Wet on Wet: My Late Early Styles, his upcoming exhibition at Lisson Gallery, will
present a new body of works reflecting on the practice of painting. Situated on
the convergence of ironic distance, serious homage and play, Graham inserts
painting into the context of a post-medium practice: the works are an extension
of his artistic persona undertaking the act of painting and are inconceivable as
separate from it.
Possible Abstraction Pair 1, 2007, presents two almost identical lacquer abstract
compositions on wood panels, whose various elements and their voluptuous
frames could humorously play on Francis Picabia’s mechanomorphic works or
the wood reliefs of Jean Arp. The paintings are part of a larger series, which takes
the parody on abstraction further by proposing different combinations of the
same elements. The work proceeds from a cartoon Graham found in a 1950s
men’s pulp magazine, where two persons are standing in front of almost identical
caricatured representation of two abstract paintings by the artist “Picado” made
about 40 years apart. One man says to the other: “If You Ask Me, His Earlier
Paintings Were Much Better.” This sketch is taken up by Graham in the silkscreen
edition that accompanies the work.
1 Rodney Graham quoted in Steiner, Shepherd ‘In the studio with the gifted amateur – Rodney Graham practices
painting’, Modern Painters, March 2007
2 Bélisle, Josée, ‘Brilliantly Paradoxical Work’, in Rodney Graham, Musée d’art contemporain de Montréal, 2007
Inverted Drip Painting, #1 – #8, 2007, continues the artist’s exploration of
abstract painting tropes. The use of parallel sequential strips of pure undiluted
colour refer to Graham’s fascination with the American abstract expressionist
painter Morris Louis, whose work amongst others has been deeply interested
him during the last decade. In ironic reference to the originals, Graham’s paintings
are hung upside-down, against the gravitational direction of the flow of paint.

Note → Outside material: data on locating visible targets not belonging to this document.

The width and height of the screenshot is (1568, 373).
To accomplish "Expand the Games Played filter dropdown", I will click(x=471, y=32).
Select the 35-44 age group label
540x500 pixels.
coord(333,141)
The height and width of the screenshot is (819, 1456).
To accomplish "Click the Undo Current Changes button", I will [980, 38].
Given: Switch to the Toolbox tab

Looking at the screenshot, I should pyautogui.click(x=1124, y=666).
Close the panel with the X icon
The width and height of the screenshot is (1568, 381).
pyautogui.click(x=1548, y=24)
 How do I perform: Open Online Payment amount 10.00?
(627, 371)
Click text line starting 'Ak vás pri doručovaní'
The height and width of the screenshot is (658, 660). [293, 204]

Circularity and self-reflexivity are recurring strategies in Graham’s work and in
The Gifted Amateur, Nov.10th, 1962, 2007, a three-part lightbox, the artist takes
on the persona of a painting dilettante. Graham is standing in his pyjamas, intent
on pouring paint on a large stretched canvas in the manner of abstract
expressionism. The setting is a spacious west coast modernist living room, the
subject of many Architectural Digests. The highly detailed photograph weaves
together multiple references, showing Graham surrounded by stacks of artist
monographs and scattered newspapers protecting the wooden floor, whose
titles and dates are clearly readable, placing the image at a precise historical time.
The catalogue “Wet on Wet – My Late Early Styles”, takes its title from a series of
recent heavy impasto abstractions, also displayed as part of the exhibition. The
paintings re-discover classical modernist tropes without obvious irony. The
catalogue, hardback with 12 colour plates, is published by Lisson Gallery on the
occasion of the exhibition and is distributed by Walther Koenig.
The Rodney Graham Band will be releasing their new album “Why Look for Good
Times?” this October. Copies of the record are available at Lisson Gallery on
request.
Rodney Graham was born in 1949 in Vancouver, where he lives and works.
Graham’s work can be found in a number of public collections worldwide,
including the Museum of Modern Art, New York, the Centre Georges
Pompidou, Paris, and the Metropolitan Museum of Art, New York.Solo
exhibitions include a retrospective (2004-05) that toured venues including
MoCA, Los Angeles, ICA, Philadelphia and Vancouver Art Gallery; BaWAG
Foundation, Vienna (2007); Sprengel Museum, Hanover (2006); Bergen
Kunsthalle (2006); Musee d’art Contemporain de Montreal (2006); K21,
Dusseldorf (2003); Whitechapel Art Gallery, London (2001); Hamburger
Bahnhof, Berlin (2001). He has participated in landmark exhibitions, representing
Canada at the Venice Biennale in 1997, and exhibiting at documenta IX in 1992
and at Sculpture Project Muenster in 1987.